Los precios del petróleo subieron 2% tras represalias entre EE. UU. e Irán, provocando la caída de acciones en la bolsa estadounidense y frenando su racha de nueve días consecutivos de alzas.
La tensión geopolítica eleva el barril Brent casi a los $100
El mercado energético global experimentó un repunte significativo en los precios del crudo, con un incremento aproximado del 2%. Este alza se produjo después de que tanto Estados Unidos como Irán confirmaran el lanzamiento de represalias recíprocas por ataques o intentos previos. La dinámica impulsó al barril de crudo Brent, el referente internacional, a un valor de 97.81 dólares, marcando una subida específica del 1.9% en su cotización. Este escenario geopolítico introduce una variable de inestabilidad directa sobre los precios de los commodities estratégicos.
Respuestas mutuas entre Estados Unidos e Irán influyen en el crudo
La escalada de las tensiones entre estas dos naciones, manifestada en acciones de retaliación, impactó de inmediato la percepción de riesgo en los mercados petroleros. La incertidumbre sobre posibles interrupciones en el suministro o una intensificación del conflicto contribuyó a la apreciación del crudo. Esta situación refleja cómo los eventos de política exterior tienen una correlación directa y medible con la volatilidad de los precios energéticos.

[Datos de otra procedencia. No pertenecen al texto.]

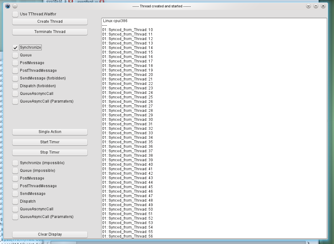Open the window menu paw icon
Viewport: 334px width, 244px height.
8,6
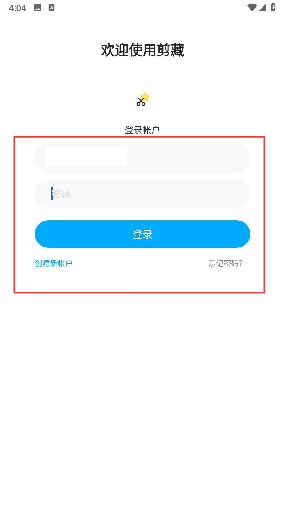Tap the cellular signal strength icon
The height and width of the screenshot is (507, 285).
tap(263, 8)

El S&P 500 interrumpe su racha récord en Wall Street
En el ámbito bursátil estadounidense, la jornada del miércoles se caracterizó por un retroceso generalizado, poniendo fin a un período de récords recientes. El índice S&P 500 experimentó una disminución del 0.7%, interrumpiendo una notable racha de nueve jornadas consecutivas de ganancias. Esta caída desde su máximo histórico previo señala un ajuste en el sentimiento del inversor, influenciado por las presiones externas.
Desglose de las caídas: Dow Jones y Nasdaq ante un nuevo ciclo
La tendencia a la baja no se limitó al S&P 500. El promedio industrial Dow Jones registró una caída del 1.2%, mientras que el compuesto Nasdaq se contrajo un 0.9%. Estos movimientos simultáneos indican una corrección más amplia en los principales indicadores bursátiles. Las acciones de empresas estadounidenses de menor capitalización fueron las más afectadas, registrando las pérdidas más pronunciadas en la sesión.
Cómo los bonos del Tesoro amplifican la presión bursátil
Además de las tensiones geopolíticas y la consecuente subida del petróleo, el mercado de bonos también contribuyó a la presión sobre las acciones. Los rendimientos del Tesoro experimentaron un alza, lo que suele interpretarse como un factor que desvía la inversión de la renta variable hacia activos de menor riesgo. Esta tendencia en los bonos del Tesoro añade una capa adicional de complejidad al entorno macroeconómico actual, contribuyendo a la ralentización del impulso alcista que caracterizó las jornadas anteriores. La combinación de estos factores subraya la interconexión entre los mercados energéticos, geopolíticos y financieros, donde un cambio en uno puede generar efectos en cascada en los demás.